> **Records for this exercise**
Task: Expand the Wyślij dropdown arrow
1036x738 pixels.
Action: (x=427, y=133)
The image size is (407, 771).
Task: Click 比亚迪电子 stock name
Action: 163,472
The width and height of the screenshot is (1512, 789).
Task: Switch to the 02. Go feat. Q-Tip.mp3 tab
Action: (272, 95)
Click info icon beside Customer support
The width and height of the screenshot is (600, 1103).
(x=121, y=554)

> **Try it**
The data above must be repeated in its entirety, exactly as given.

> **Response box**
Task: Expand the Wyślij dropdown arrow
1036x738 pixels.
Action: (x=427, y=133)
The image size is (407, 771).
Task: Click 比亚迪电子 stock name
Action: 163,472
The width and height of the screenshot is (1512, 789).
Task: Switch to the 02. Go feat. Q-Tip.mp3 tab
Action: (272, 95)
Click info icon beside Customer support
The width and height of the screenshot is (600, 1103).
(x=121, y=554)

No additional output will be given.